This evening has had a sad surprise for me.

Now, I am calling for #openSUSE to revert the recently imposed project-wide ban on young people:

https://lists.opensuse.org/archives/list/[email protected]/message/6PU6JU2IGKDANYNN3KIXDR2UQSVP6JI2/

(Update: Thanks for the overwhelming reactions! Please also consider https://toot.teckids.org/@nik/116550879189375534 .)

@nik I’m guessing they don’t want the liability of COPA and similar Acts. 😟
@malwareminigun @nik Typical article 8 German GDPR problem. You need explicit parental permission to handle (note the “handle”, not just “save”) PII of ppl under 16 (and the IP address hitting Apache/NGINX counts as a PII, therefore every website is technically 16+ until someone wants to fight this in court).

@fuchsiii

@malwareminigun @nik is an IP address PII if it's NAT'ed? Surely not since numerous individuals could have that IP:port pair over a period of time. Would IPv6 count if not-NAT'ed? While it certainly can be used to get to a specific machine an IP with MAC address embedded (from SLAAC) hardly identifies the person on it's own. IANAL so I'm trying to be sensible, I accept that legal garbage might not be!

@fionasboots I had the question about IP addressees at a mandatory work GDPR training certification test. (very boring) @malwareminigun @nik

@fuchsiii @malwareminigun @nik But IP addresses being PII makes no sense. For anything that is dynamnically annotated and NAT'ed the address itself will be used by thousands of people. The IP:port combination is only "you" for a brief time. Overall you could have multiple IP:port combinations over a day and someone else could be on these at other times.

If your ISP has fixed IPv4 the home router is *still* going to do NAT so the IP address only identifies an ISP account, not even a home location (my ISP, like many others, don't show up my location as where I live but a city where the peering connection is).

IPv6 without NAT would require you to know the MAC addresses of kit that an individual owns.

In all cases you need data from the ISP to map an IP address to a household or a specific user. So it's only law enforcement or hackers that could get that.

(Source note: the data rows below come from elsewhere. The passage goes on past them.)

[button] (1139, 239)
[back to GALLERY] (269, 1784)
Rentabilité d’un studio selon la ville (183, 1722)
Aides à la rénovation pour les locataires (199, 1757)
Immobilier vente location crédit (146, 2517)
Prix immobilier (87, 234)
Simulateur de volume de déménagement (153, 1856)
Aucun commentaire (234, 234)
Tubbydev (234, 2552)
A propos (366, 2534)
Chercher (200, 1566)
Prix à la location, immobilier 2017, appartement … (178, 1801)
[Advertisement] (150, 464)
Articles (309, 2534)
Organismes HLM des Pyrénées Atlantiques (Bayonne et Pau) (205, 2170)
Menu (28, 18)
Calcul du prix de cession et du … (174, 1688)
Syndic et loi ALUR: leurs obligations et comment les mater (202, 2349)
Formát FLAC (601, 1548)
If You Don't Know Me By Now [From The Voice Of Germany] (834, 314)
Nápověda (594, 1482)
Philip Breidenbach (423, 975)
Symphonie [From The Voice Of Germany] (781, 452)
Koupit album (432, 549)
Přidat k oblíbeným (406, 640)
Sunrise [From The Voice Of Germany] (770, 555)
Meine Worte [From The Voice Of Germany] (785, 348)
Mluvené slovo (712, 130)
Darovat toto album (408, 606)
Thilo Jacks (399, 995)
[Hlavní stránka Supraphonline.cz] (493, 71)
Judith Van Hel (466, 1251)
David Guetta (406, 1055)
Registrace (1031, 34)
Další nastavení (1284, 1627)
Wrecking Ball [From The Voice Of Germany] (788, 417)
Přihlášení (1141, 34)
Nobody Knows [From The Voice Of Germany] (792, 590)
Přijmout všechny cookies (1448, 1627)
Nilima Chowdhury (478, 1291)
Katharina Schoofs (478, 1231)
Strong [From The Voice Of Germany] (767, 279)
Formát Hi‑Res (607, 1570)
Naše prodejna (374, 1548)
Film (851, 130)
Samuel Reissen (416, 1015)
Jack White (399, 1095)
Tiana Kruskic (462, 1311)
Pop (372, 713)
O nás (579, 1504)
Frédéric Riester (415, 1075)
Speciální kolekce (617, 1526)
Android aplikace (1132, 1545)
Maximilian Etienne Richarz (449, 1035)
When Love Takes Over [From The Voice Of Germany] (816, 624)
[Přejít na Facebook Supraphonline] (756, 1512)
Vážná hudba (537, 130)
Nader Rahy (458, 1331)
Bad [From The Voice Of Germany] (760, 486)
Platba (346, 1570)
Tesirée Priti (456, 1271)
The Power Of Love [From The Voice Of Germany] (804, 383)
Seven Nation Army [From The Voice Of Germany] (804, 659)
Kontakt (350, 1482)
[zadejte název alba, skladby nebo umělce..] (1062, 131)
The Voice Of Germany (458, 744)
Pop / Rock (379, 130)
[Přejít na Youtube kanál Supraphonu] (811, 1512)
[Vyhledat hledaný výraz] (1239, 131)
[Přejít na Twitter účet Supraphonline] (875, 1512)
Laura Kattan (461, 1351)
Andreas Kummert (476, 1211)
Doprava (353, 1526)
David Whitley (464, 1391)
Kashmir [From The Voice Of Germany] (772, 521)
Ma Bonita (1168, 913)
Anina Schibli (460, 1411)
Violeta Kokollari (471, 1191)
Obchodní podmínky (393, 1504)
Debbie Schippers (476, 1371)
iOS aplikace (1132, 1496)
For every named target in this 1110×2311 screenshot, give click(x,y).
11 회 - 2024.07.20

@fionasboots This goes back to a 2016 Court of Justice of the European Union ruling on request of Germany (the defender in this case) Reference Number C‑582/14 Some writeup in English: https://www.hunton.com/privacy-and-cybersecurity-law-blog/cjeu-rules-dynamic-ip-addresses-personal-data (the original court documents are only in German and French) @malwareminigun @nik
CJEU Rules That Dynamic IP Addresses Are Personal Data

@fuchsiii @malwareminigun @nik Well that just sucks big time ... so presumably you can't log IP addresses then ... I wonder how this works with govt requiring the collection of IP addresses and similar tracking? I think this is nonsense though ... but it seems to be legel nonsense ... alot of that around these days!

@fionasboots @fuchsiii @malwareminigun

Of course you can log IP addresses if you need it. Just do and write it down in your privacy policy. No consent is required (unless you do unethical things with the logged addresses).

@nik @fionasboots @fuchsiii I think you all are missing the point. The question is not does the GDPR cover this. The question is will somebody sue you because they think that GDPR covers this.

@malwareminigun @fionasboots @fuchsiii

GDPR *does* cover it. There is no doubt in that.

Something being covered by GDPR does not imply that it requires consent.

Fun fact, by the way: Asking for consent for something that does not require consent is something you can be sued for under GDPR ;).

@nik @fionasboots @fuchsiii You are missing the point. The point is not what the law says. The point is will someone try to sue you for it. The fact that people believe the law says this is not allowed is enough.